Тугие, как и сама жизнь старшего жреца, капли слез смочили волосы юницы и пробудили ее или то горячие отцовские, как сказал мудрый Перший, человеческие поцелуи… вернули ее к бытию. Есинька открыла очи, впервые за девять дней, да ласково воззрилась на прижимающего ее к себе стоящего околот ложа Липоксай Ягы, нежно ему улыбнувшись. Впрочем, та теплота в ее лице длилась лишь малый глоток времени, а засим нежданно девочка вздрогнула, торопливо протянула вверх ручонки, и, обхватив шею вещуна, крепко вжавшись в него, принялась испуганно озираться.
– Кто? Кто это был Ксай? Кто? – плаксиво проронила отроковица, оглядывая опочивальню, пол и стены в ней. – Кто меня схватил?.. И где? Где Щепетуха? Ох!
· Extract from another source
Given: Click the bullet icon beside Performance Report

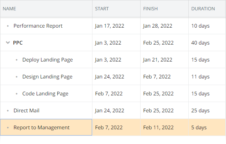Looking at the screenshot, I should (8, 26).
Они убили… убили няню… нянечку, – визгливо крикнула девочка, и порывчато сотряслась.
– Нет! нет, – торопливо произнес Липоксай Ягы, ощущая дрожание своей любимицы, пронзившее, похоже, и его насквозь. – Все хорошо. Они ушли… Они ушли, а Щепетуха жива и здорова, только малость захворала, – солгал он, чтобы уберечь от переживаний бесценное чадо. – Все хорошо… Я рядом… подле тебя… Тебя, мое сокровище, моя душа… Есинька… Есинька…
– Унеси, унеси меня отсюда Ксай. Я боюсь, – запаниковала Еси и тотчас в голос заплакала, мешая свои слезы и слезы того, кого любила также сильно, как и Богов.
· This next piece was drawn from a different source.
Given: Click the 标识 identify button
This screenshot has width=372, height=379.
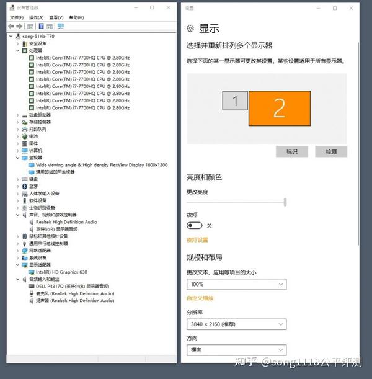Looking at the screenshot, I should 292,151.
– Сейчас, сейчас, – незамедлительно молвил Липоксай Ягы, да, шагнув к ложу, словно и не наклоняясь, поднял с него белый пуховой платок, ажурного тонкого плетения, оным ночью няньки прикрывали девочке ноги.
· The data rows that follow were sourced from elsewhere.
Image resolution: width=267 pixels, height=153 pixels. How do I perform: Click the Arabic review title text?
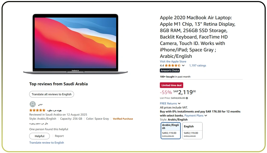click(54, 110)
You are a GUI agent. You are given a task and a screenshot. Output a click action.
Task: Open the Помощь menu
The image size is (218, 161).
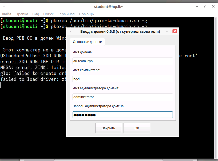coord(86,14)
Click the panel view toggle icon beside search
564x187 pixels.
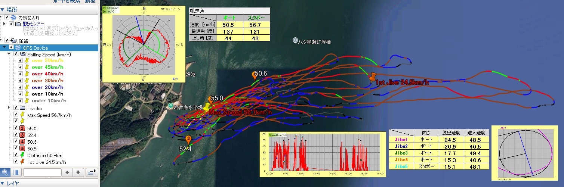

Вещун укутал Есиславу в платок, днесь схоронив в нем не только ее тело, ручки, но и ножки да спешно направился к дверям. Он порывисто толкнул неплотно прикрытую створку, и, выступив из опочивальни, резко повернул налево, направившись в игровую комнату, небольшую по размаху, обаче, хранившую в себе веселый смех и радость юницы. В игровой, стены были увиты голубой, шелковой материей, а пол устлан в тон им ворсистым ковром. Сводчатый потолок украшала стеклянная мозаика, изображающая огромное древо березы, с разветвленными кореньями, мощным стволом и кроной. В одной стороне комнаты стоял низкий квадратный, белый столик и подстать росту отроковицы с мягким сидением стул. Подле них поместился шкапчик, без дверец в котором стояла разнообразная деревянная утварь, ибо Еси вельми любила готовить еду для своих игрушек. Два широких кожаных кресла располагались по углам супротивной стены, меж коими стоял более высокий шкап, тоже без дверей. На полках которого поместились деревянные, тряпичные куклы, свистульки, деревянные лошадки, коровки и даже искусно вырезанные деревца. Три большие расписные бело-рябые деревянные лошадки-качалки стояли почитай посередь игровой. Два широких прямоугольных окна, прикрытые сквозными, шелковыми завесами ярко освещали всю комнату, абы солнечные лучи наполняли в этот день и сами Лесные Поляны.
Вещун, подойдя к игровой комнате, задержался обок ее двери на мгновение, дожидаясь когда створки отворят Таислав и Волег, сопровождающие его в коридоре неотступно. Внеся девочку в комнату старший жрец, направился к креслу, что стояло в крайнем углу, располагаясь как раз недалече от одного из окон. Он медленно опустился на сидалище, и бережно усадив Еси на колени, подогнул края платка к ее поджатым ножкам.
– Они больше никогда не придут, – успокоительно произнес Липоксай Ягы, только затворились створки дверей и он остался один-на-один с отроковицей.